▼

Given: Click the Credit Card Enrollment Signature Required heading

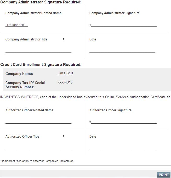Looking at the screenshot, I should (41, 65).
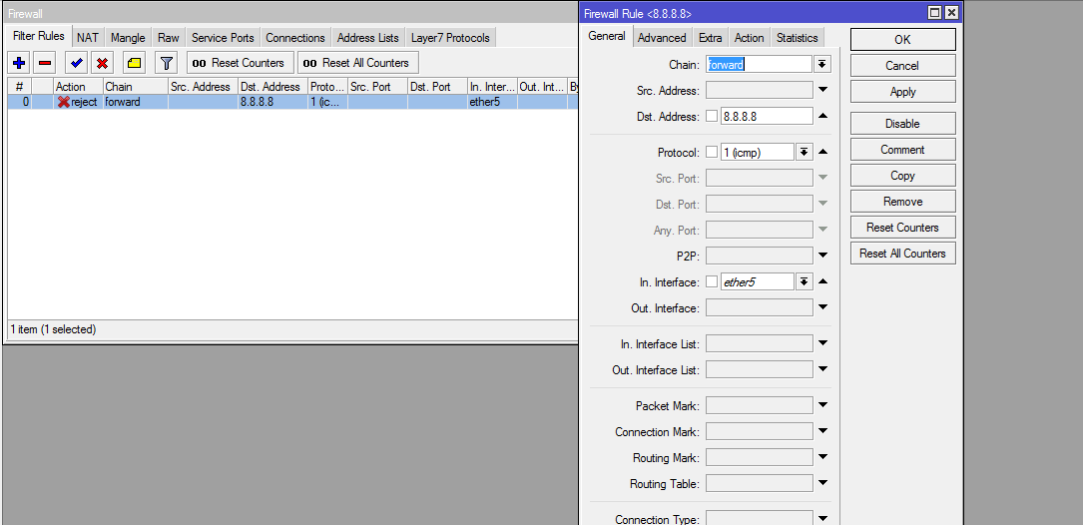Expand the Src. Address field
Viewport: 1083px width, 525px height.
coord(822,90)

▲

▶ **How to complete this task**
Copy every record exactly, but skip the pictures.

▶ **Response area**
Given: Click the Credit Card Enrollment Signature Required heading

Looking at the screenshot, I should (41, 65).
Expand the Src. Address field
Viewport: 1083px width, 525px height.
coord(822,90)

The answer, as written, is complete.